Bttrfly - I just posted onto your thread. I think other people's situations often seem crazier than our own? You amaze me!!

So, what is new over here? A touch more paranoia surfacing. A few weeks ago h said he was going to leave me some cash on the counter to pay for a repair. Except he never left it. So then he saw the charge for the bill and asked by I didn't pay w/cash. Umm. Because you never left the cash! He said I was trying to pull a fast one, all via text. I went to his room and told him he never left it for me. Then I said: "can't you just look at the money you last withdrew and see if that amount is missing?" He made no eye contact but told me from now on anytime he had to give me cash he'd hand it to me directly.

Whatever. The crazy train rolls on.

I was doing some Xmas shopping for the kids. H saw the charges and sent me a text saying I was a shopping addict! His m actually IS a shopping addict so I know whence this projection comes! She used to buy so many presents, you couldn't even see the tree!!

I went to him and told him exactly what the budget was for presents. He did his bit where he looked away and meekly said ok. (I cannot believe the contrast between who he is via text vs. who he is in-person.)

He initiated a few jokes via text. I barbed back but things have shifted within me. I can feel it.

He tried to pick a fight over the weekend. It's something that would have worked months ago. He is going to visit a friend and his wife when we go back east. The wife invited me and my sister-in-law, as my BIL will be there, too. H said none of the gals were sure they were coming. Then he asked if I wanted to go. I said, nah, you go get your guy time. He said he would get it regardless of whether I was there or not. I said, well, it doesn't sound like the gals are even sure they're going. He spewed in a sputtering way. He huffed and said I was difficult to communicate with!

> _Set tasks_
(A) In the forum post about the husband, what did he say he would do from now on whenever he had to give the writer cash?
(B) Echo the part of the forum post about the husband starting with "So, what is" and going on through "to me directly.".
(C) Carry on the forum post about the husband from the point where it stops.

> _Listed records_
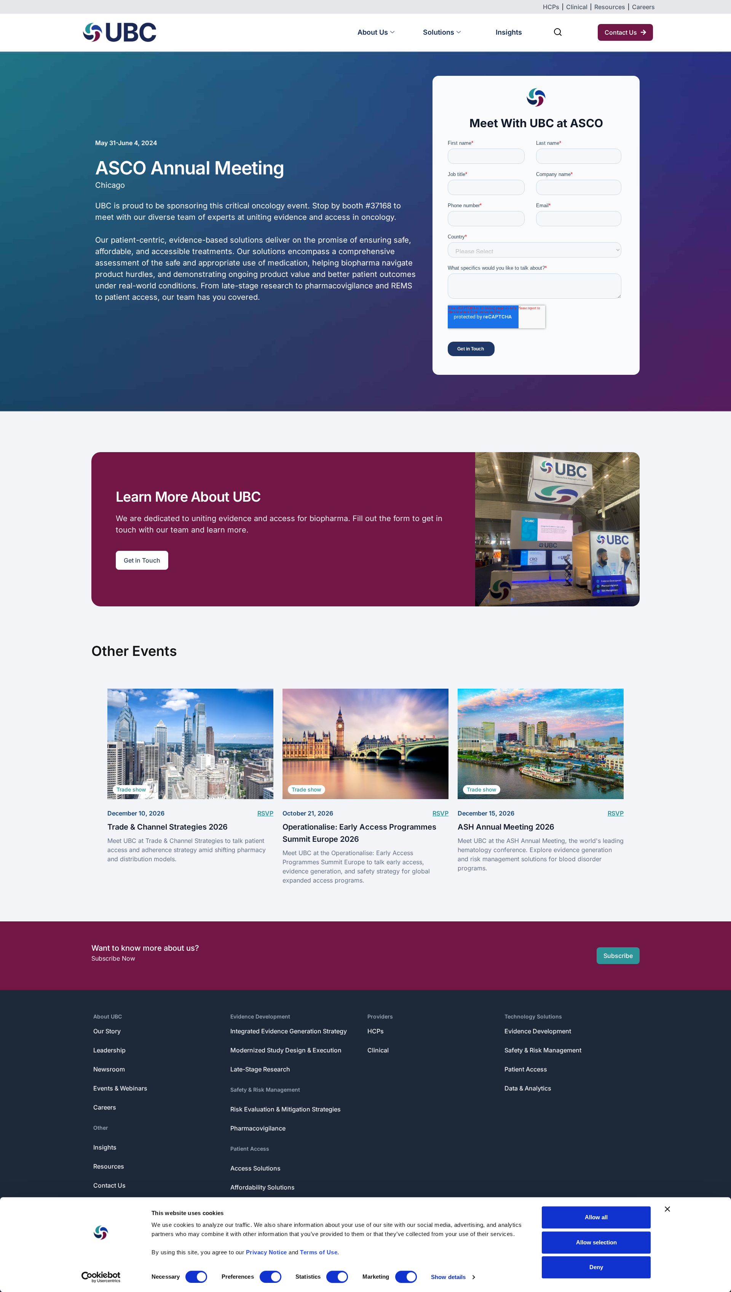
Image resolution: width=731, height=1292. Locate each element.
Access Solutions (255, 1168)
* * *
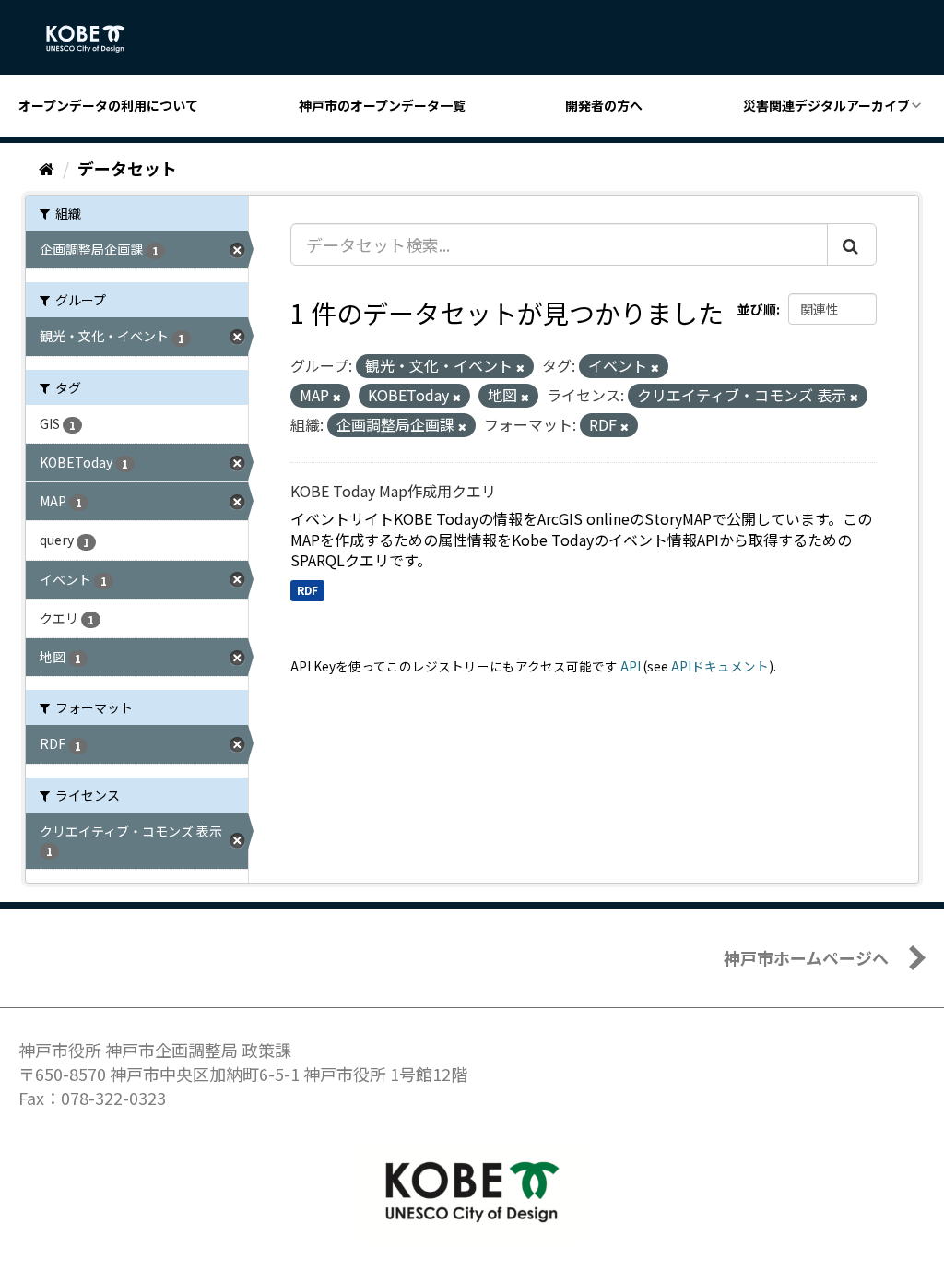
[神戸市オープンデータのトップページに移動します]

> _Responses for each task_
(A) He said he would hand it to the writer directly.

(B)
So, what is new over here? A touch more paranoia surfacing. A few weeks ago h said he was going to leave me some cash on the counter to pay for a repair. Except he never left it. So then he saw the charge for the bill and asked by I didn't pay w/cash. Umm. Because you never left the cash! He said I was trying to pull a fast one, all via text. I went to his room and told him he never left it for me. Then I said: "can't you just look at the money you last withdrew and see if that amount is missing?" He made no eye contact but told me from now on anytime he had to give me cash he'd hand it to me directly.

(C)
I was polite and said: let's see how it shakes out. (Like I want to be THAT woman that goes and crashes a guy hang out???)

A few hours later he texted me asking if he can bring me and the kids lunch. I declined but the kids wanted some. When he came home he insisted I eat some, too. Maybe this is how he makes himself feel better for snapping at me?

Yesterday he came into the kitchen and boisterously said: "boy are YOU a lucky lady." Me (verrrry flat): "oh yeah? Any why is that?" Him: "because I bought you the best Christmas gift." Me: silence.

It's so odd that he thinks what I want would come in a neatly wrapped box.


Me 41, H 47, M 15 yrs, S11, S13
BD 1: 11/4/14 we work on it; really I pretzel myself
BD 2: 3/31/15 H goes down to "dorm room"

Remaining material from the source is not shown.